* Entries provided *
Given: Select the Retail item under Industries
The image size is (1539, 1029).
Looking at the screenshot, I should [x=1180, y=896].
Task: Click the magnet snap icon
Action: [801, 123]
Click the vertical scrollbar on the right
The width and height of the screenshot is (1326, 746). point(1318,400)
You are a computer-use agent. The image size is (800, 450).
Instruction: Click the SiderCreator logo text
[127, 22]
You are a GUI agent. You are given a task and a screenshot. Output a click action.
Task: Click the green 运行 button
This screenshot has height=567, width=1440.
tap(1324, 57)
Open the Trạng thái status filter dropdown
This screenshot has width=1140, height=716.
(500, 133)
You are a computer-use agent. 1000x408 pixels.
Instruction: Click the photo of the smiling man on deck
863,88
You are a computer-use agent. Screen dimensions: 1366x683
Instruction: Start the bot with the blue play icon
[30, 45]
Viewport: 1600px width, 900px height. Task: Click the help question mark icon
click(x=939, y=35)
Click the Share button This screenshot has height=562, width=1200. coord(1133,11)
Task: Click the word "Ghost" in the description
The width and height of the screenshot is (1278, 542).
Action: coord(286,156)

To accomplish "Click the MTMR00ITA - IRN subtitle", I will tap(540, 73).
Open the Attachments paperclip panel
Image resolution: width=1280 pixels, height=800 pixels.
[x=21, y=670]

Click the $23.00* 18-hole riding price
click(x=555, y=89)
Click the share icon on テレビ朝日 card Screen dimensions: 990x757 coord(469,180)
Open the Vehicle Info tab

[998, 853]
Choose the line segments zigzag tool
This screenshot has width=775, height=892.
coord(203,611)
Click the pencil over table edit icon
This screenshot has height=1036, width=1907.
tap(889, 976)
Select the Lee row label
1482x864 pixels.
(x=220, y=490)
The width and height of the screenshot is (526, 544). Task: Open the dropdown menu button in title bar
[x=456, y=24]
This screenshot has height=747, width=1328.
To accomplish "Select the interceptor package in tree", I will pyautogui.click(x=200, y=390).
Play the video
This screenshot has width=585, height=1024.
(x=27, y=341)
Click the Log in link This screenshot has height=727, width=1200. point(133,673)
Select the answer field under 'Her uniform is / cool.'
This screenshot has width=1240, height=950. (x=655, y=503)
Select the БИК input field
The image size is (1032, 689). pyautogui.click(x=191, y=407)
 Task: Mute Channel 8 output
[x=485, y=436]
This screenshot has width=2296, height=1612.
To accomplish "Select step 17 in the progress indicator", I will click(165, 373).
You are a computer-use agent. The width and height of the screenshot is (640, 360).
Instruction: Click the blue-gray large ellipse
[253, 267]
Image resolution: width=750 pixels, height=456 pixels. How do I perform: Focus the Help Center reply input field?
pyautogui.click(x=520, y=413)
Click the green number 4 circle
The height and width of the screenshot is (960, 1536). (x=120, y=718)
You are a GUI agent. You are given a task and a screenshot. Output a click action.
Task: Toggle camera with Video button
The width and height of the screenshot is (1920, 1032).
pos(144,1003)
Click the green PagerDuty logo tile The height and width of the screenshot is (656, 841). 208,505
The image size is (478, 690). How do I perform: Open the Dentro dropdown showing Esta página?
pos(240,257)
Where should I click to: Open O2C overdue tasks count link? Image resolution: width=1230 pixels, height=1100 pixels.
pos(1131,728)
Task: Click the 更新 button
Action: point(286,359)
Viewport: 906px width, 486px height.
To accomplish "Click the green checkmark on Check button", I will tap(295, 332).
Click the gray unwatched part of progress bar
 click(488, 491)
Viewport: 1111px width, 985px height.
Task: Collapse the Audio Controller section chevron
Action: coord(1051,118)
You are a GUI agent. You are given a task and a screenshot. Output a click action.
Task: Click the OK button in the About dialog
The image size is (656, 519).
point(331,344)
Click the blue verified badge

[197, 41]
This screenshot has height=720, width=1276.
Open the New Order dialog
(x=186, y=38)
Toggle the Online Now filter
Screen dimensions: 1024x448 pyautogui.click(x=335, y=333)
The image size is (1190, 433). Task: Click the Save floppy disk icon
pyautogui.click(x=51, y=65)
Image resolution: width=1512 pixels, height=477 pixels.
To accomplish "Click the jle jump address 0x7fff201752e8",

* Exercise requirements *
Reproduce, please, every line of the records above without alteration.

* Reply to the task *
Given: Select the Retail item under Industries
The image size is (1539, 1029).
Looking at the screenshot, I should [x=1180, y=896].
Task: Click the magnet snap icon
Action: [801, 123]
Click the vertical scrollbar on the right
The width and height of the screenshot is (1326, 746). point(1318,400)
You are a computer-use agent. The image size is (800, 450).
Instruction: Click the SiderCreator logo text
[127, 22]
You are a GUI agent. You are given a task and a screenshot. Output a click action.
Task: Click the green 运行 button
This screenshot has height=567, width=1440.
tap(1324, 57)
Open the Trạng thái status filter dropdown
This screenshot has width=1140, height=716.
(500, 133)
You are a computer-use agent. 1000x408 pixels.
Instruction: Click the photo of the smiling man on deck
863,88
You are a computer-use agent. Screen dimensions: 1366x683
Instruction: Start the bot with the blue play icon
[30, 45]
Viewport: 1600px width, 900px height. Task: Click the help question mark icon
click(x=939, y=35)
Click the Share button This screenshot has height=562, width=1200. coord(1133,11)
Task: Click the word "Ghost" in the description
The width and height of the screenshot is (1278, 542).
Action: coord(286,156)

To accomplish "Click the MTMR00ITA - IRN subtitle", I will tap(540, 73).
Open the Attachments paperclip panel
Image resolution: width=1280 pixels, height=800 pixels.
[x=21, y=670]

Click the $23.00* 18-hole riding price
click(x=555, y=89)
Click the share icon on テレビ朝日 card Screen dimensions: 990x757 coord(469,180)
Open the Vehicle Info tab

[998, 853]
Choose the line segments zigzag tool
This screenshot has width=775, height=892.
coord(203,611)
Click the pencil over table edit icon
This screenshot has height=1036, width=1907.
tap(889, 976)
Select the Lee row label
1482x864 pixels.
(x=220, y=490)
The width and height of the screenshot is (526, 544). Task: Open the dropdown menu button in title bar
[x=456, y=24]
This screenshot has height=747, width=1328.
To accomplish "Select the interceptor package in tree", I will pyautogui.click(x=200, y=390).
Play the video
This screenshot has width=585, height=1024.
(x=27, y=341)
Click the Log in link This screenshot has height=727, width=1200. point(133,673)
Select the answer field under 'Her uniform is / cool.'
This screenshot has width=1240, height=950. (x=655, y=503)
Select the БИК input field
The image size is (1032, 689). pyautogui.click(x=191, y=407)
 Task: Mute Channel 8 output
[x=485, y=436]
This screenshot has width=2296, height=1612.
To accomplish "Select step 17 in the progress indicator", I will click(165, 373).
You are a computer-use agent. The width and height of the screenshot is (640, 360).
Instruction: Click the blue-gray large ellipse
[253, 267]
Image resolution: width=750 pixels, height=456 pixels. How do I perform: Focus the Help Center reply input field?
pyautogui.click(x=520, y=413)
Click the green number 4 circle
The height and width of the screenshot is (960, 1536). (x=120, y=718)
You are a GUI agent. You are given a task and a screenshot. Output a click action.
Task: Toggle camera with Video button
The width and height of the screenshot is (1920, 1032).
pos(144,1003)
Click the green PagerDuty logo tile The height and width of the screenshot is (656, 841). 208,505
The image size is (478, 690). How do I perform: Open the Dentro dropdown showing Esta página?
pos(240,257)
Where should I click to: Open O2C overdue tasks count link? Image resolution: width=1230 pixels, height=1100 pixels.
pos(1131,728)
Task: Click the 更新 button
Action: point(286,359)
Viewport: 906px width, 486px height.
To accomplish "Click the green checkmark on Check button", I will tap(295, 332).
Click the gray unwatched part of progress bar
 click(488, 491)
Viewport: 1111px width, 985px height.
Task: Collapse the Audio Controller section chevron
Action: coord(1051,118)
You are a GUI agent. You are given a task and a screenshot. Output a click action.
Task: Click the OK button in the About dialog
The image size is (656, 519).
point(331,344)
Click the blue verified badge

[197, 41]
This screenshot has height=720, width=1276.
Open the New Order dialog
(x=186, y=38)
Toggle the Online Now filter
Screen dimensions: 1024x448 pyautogui.click(x=335, y=333)
The image size is (1190, 433). Task: Click the Save floppy disk icon
pyautogui.click(x=51, y=65)
Image resolution: width=1512 pixels, height=477 pixels.
To accomplish "Click the jle jump address 0x7fff201752e8",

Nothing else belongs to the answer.